Copy the Git text, starting at "As an extremely" and ending at "fuzzy concept definitions.", and substitute "independent" for each occurrence of "orthogonal".

**Quoted passage**
......

This article attempts to introduce what makes Git remarkable.
Intended for readers who want to learn about Git,
or who are interested in software design.
As an extremely flexible tool,
Git is handy to use for everything from version managing single-player game data files,
to multi-person collaborative crap-piling development.
So what’s the secret behind Git’s flexibility?
Probably because Git’s design is orthogonal, and its implementation is solid.
Overview
There are many terms / commands in Git,
but they can be grouped into a few major categories.
The concepts within each category are orthogonal,
meaning there’s very little overlap between concepts,
no fuzzy concept definitions.
Based on this design,
Git correspondingly implemented a solid command system.
Some concepts in Git are hard to translate accurately,
this article uses the original English terms where concept words are involved.
Frequently used concepts include:
- Line Diff
- Commit
- Branch
- Repository
- Remote
Line Diff
The way Git implements version control is by using Line Diffs
to deduce what each Commit specifically changed,
then using multiple Commits (essentially multiple Line Diffs) to construct the entire history.
This Line-Diff-based fundamental design determines some characteristics of Git:
Can store all history.
We often hear “Git is a distributed version control system”.
This means Git doesn’t need a centralized server.
You can do all operations.
Because all Line Diffs are stored locally,
an operation like “view the list of filenames modified yesterday” can be completed entirely offline.Not friendly to binary files.
Binary files can’t be forced into a Line Diff comparison.
So if you use Git to manage binary files,
Git will only displayBinary File Differ.

......

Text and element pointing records
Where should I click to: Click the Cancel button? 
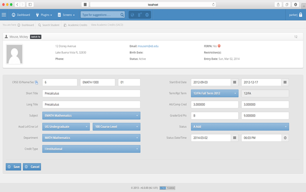32,167
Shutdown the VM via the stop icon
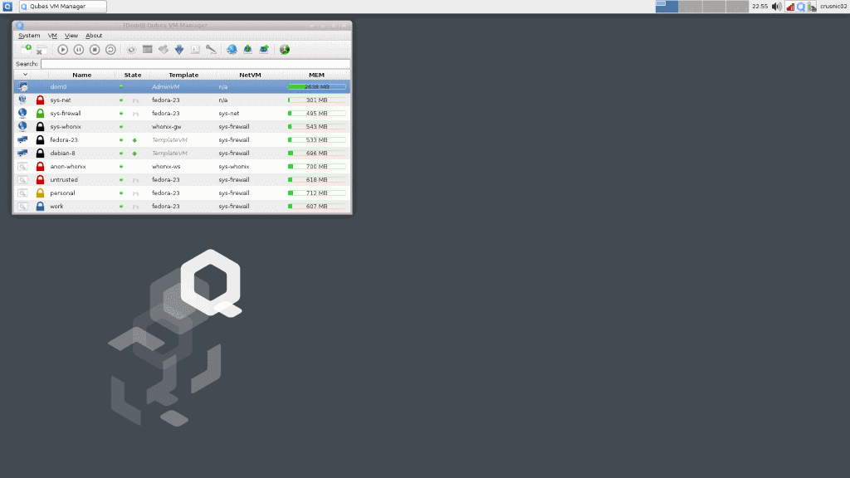 [x=93, y=49]
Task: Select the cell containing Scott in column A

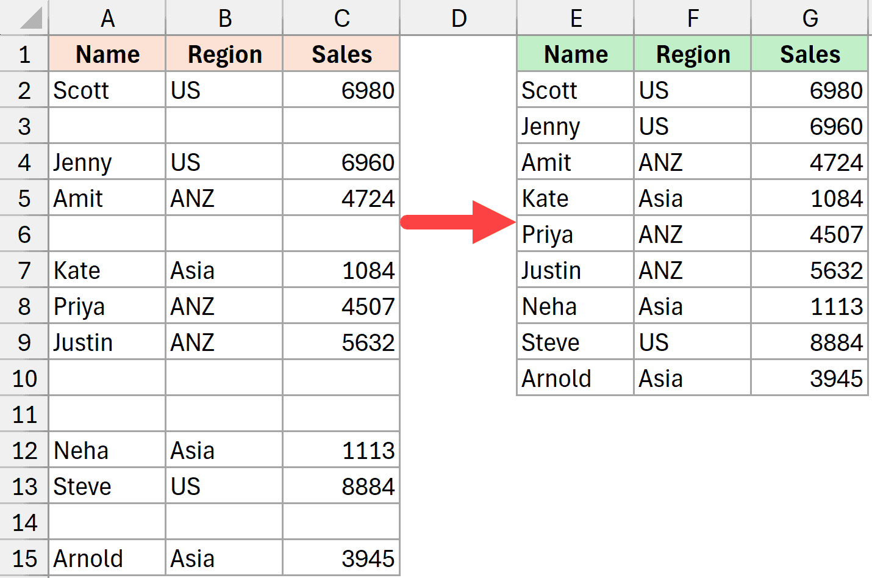Action: coord(107,90)
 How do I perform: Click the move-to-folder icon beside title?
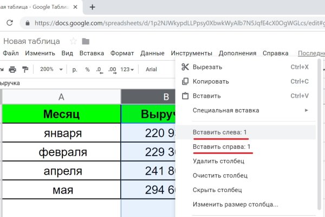tap(86, 42)
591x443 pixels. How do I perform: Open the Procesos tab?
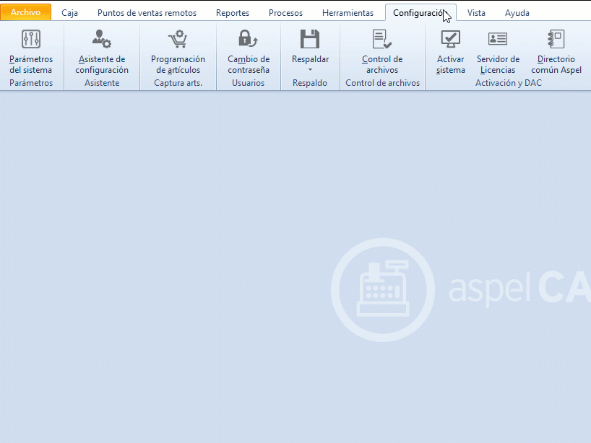285,13
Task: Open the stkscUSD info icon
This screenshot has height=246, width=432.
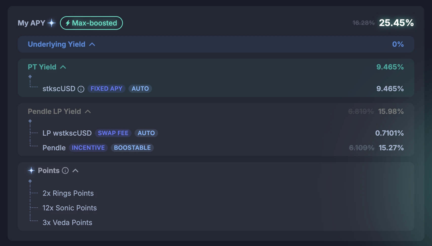Action: (81, 89)
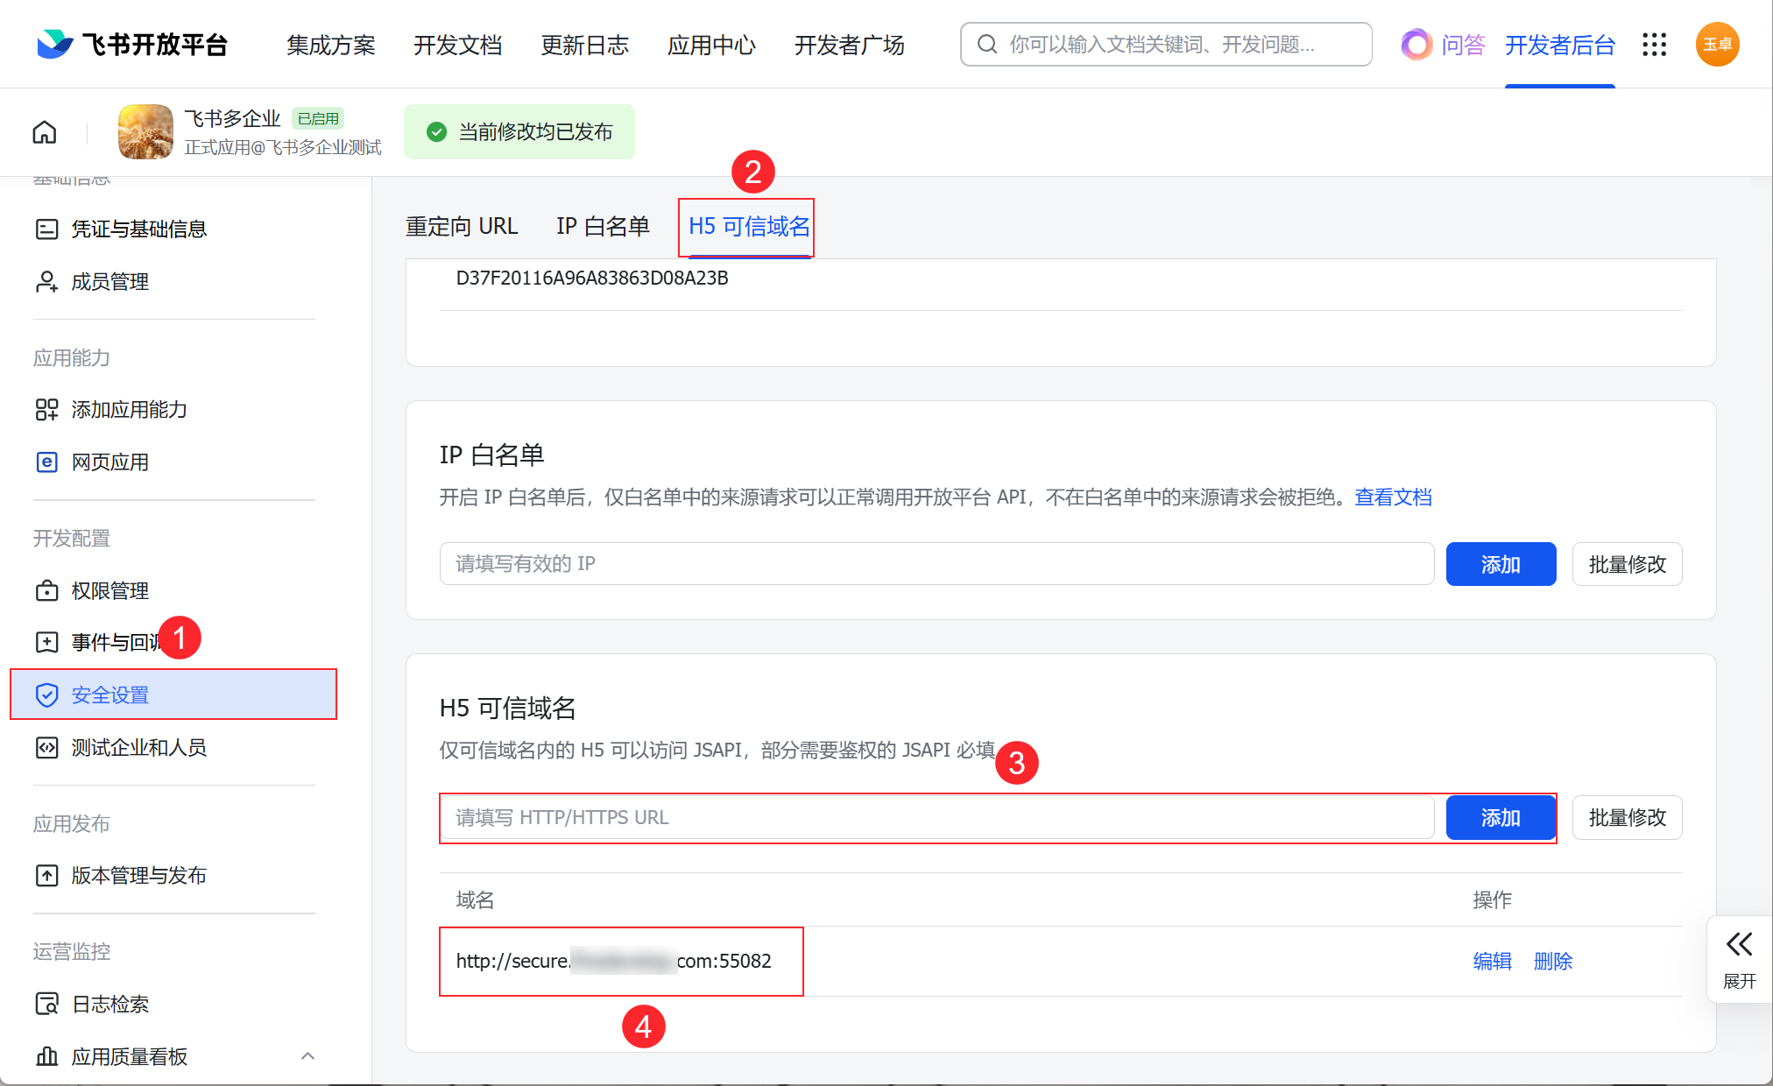Screen dimensions: 1773x1086
Task: Open 凭证与基础信息 in the sidebar
Action: click(x=138, y=229)
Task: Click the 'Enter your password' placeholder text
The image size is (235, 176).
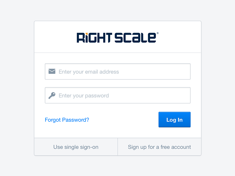Action: (84, 96)
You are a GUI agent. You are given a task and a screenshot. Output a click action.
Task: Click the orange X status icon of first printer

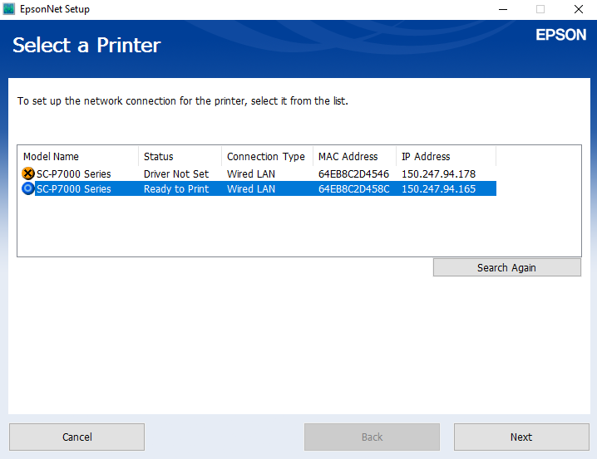pyautogui.click(x=27, y=173)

......

**Answer to the task**
As an extremely flexible tool,
Git is handy to use for everything from version managing single-player game data files,
to multi-person collaborative crap-piling development.
So what’s the secret behind Git’s flexibility?
Probably because Git’s design is independent, and its implementation is solid.
Overview
There are many terms / commands in Git,
but they can be grouped into a few major categories.
The concepts within each category are independent,
meaning there’s very little overlap between concepts,
no fuzzy concept definitions.